Le pectine della parete cellulare primaria presentano molto più
ramificazioni rispetto alle pectine della lamella mediana (Fig. 3.7). Per pectine estratte da mela è stato proposto un modello che prevede la presenza di regioni non ramificate, separate da regioni fortemente ramificate. Il modello è applicabile anche alle pectine derivate da limone, barbabietola da zucchero, carota e fragola. La parete cellulare contiene una frazione di pectina con un scheletro principale composto da ramnosio e acido galatturonico alternati. Le pectine derivate dal tabacco possono essere separate in tre frazioni: una priva di zuccheri, e altre con basse ed alte percentuali.
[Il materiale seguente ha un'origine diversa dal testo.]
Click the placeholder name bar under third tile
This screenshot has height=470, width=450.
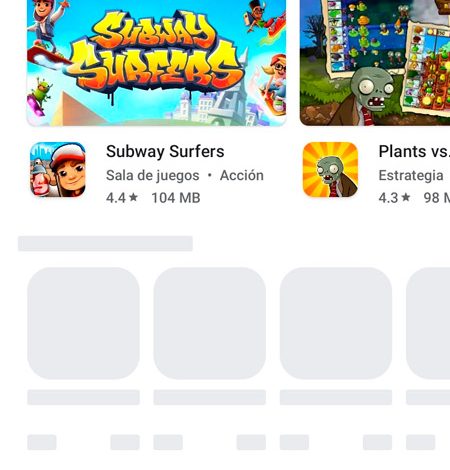pyautogui.click(x=336, y=397)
Le ricerche effettuate evidenziano una distribuzione casuale del ramnosio, mentre altri autori suggeriscono una distribuzione ordinata. Ѐ possibile concludere che esiste una distribuzione intramolecolare caratterizzata da una concentrazione di zuccheri neutri in zone che presentano un numero elevato di sostituzioni di ramnogalatturonano
(regioni ramificate) separate da regioni non sostituite (regioni non ramificate) contenenti soltanto acido D‐galatturonico (Fig. 3.8). Fig. 3.7 Schema della struttura della pectina.
Fig. 3.8 Struttura della molecola pectica con i vari sostituenti.
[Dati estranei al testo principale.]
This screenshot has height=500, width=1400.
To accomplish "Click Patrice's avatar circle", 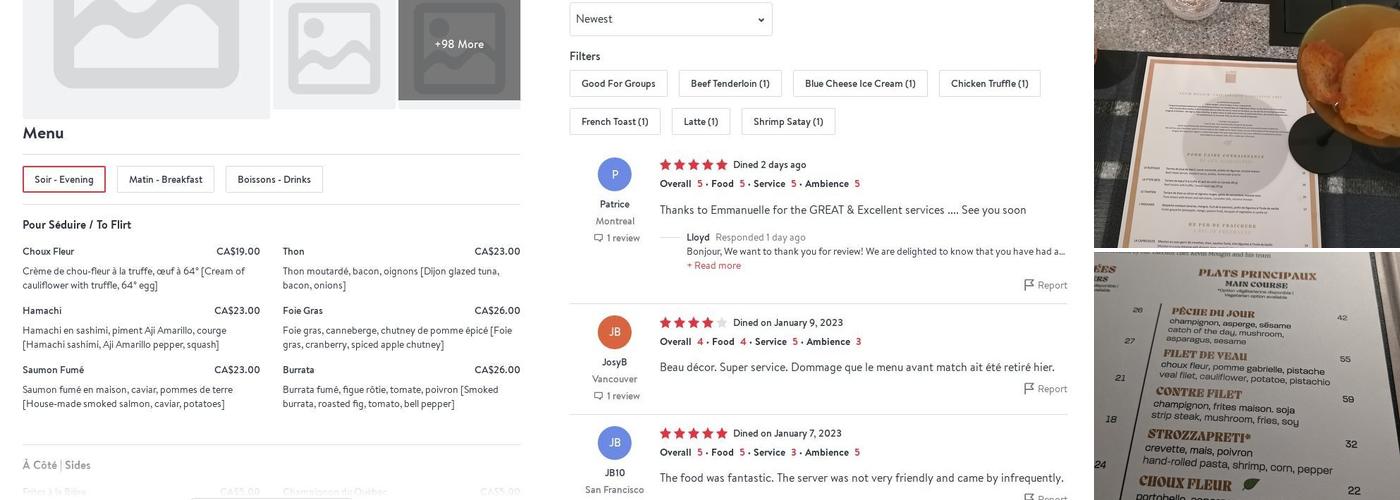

Le proprietà funzionali della molecola sono primariamente influenzate dai
vari sostituenti presenti; parte dei residui di galatturonato sono esterificati con gruppi metilici, altri con gruppi acetici; ad esempio, quest’ultimi, (presenti nella pectina estratta da patata o da barbabietola da zucchero), impediscono il processo di gelificazione. La percentuale di acetilazione (DAc) viene definita come la percentuale di acido galatturonico esterificato con un gruppo acetile; in questo caso DAc può essere più alto di 100%. L’esterificazione con un gruppo metilico è molto comune nelle pectine naturali, mentre DAc ha valori generalmente bassi.
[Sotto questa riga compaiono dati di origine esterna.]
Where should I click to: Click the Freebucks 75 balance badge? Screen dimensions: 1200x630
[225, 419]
La percentuale di esterificazione (DE) indica la percentuale delle unità di
acido galatturonico con esteri metilici ed è funzione principalmente della materia prima utilizzata; comunque, questa può subire delle variazioni rilevanti durante il processo di estrazione. Le pectine di mela e limone presentano un alto valore di DE (circa 70%). Le pectine del girasole hanno un basso DE, che varia con lo stato di maturazione. Le pectine estratte da patata, tabacco e pera presentano un basso contenuto in esteri metilici. Nel pericarpo del pomodoro, come nella susina, il DE della pectina diminuisce con la maturazione; al contrario, nella mela non è stato osservato alcun cambiamento significativo. La distribuzione dei gruppi metilici dipende dal materiale di estrazione, nella pectina di mela estratte con metodi poco degradativi la distribuzione intramolecolare è casuale, anche se alcuni recenti lavori hanno evidenziato una certa regolarità. Nelle pectine commerciali i risultati disponibili suggeriscono una distribuzione non casuale. Il frazionamento con resine a scambio ionico
mostra la presenza di due categorie di macromolecole (DE intorno al 70% ed al 50%). Nel cavolo cappuccio, per esempio, una parte delle molecole ha un DE molto basso.
Le pectine sono degradate all’azione dell’enzima pectinesterasi, costitutivo
in numerose piante ed in alcuni funghi. Nel primo caso i prodotti dell’azione enzimatica sono grandi frammenti di acido galatturonico, mentre le esterasi funginee provocano una de‐esterificazione casuale della molecola. Il modello di distribuzione dei sostituenti influenza notevolmente le proprietà funzionali della soluzione pectica.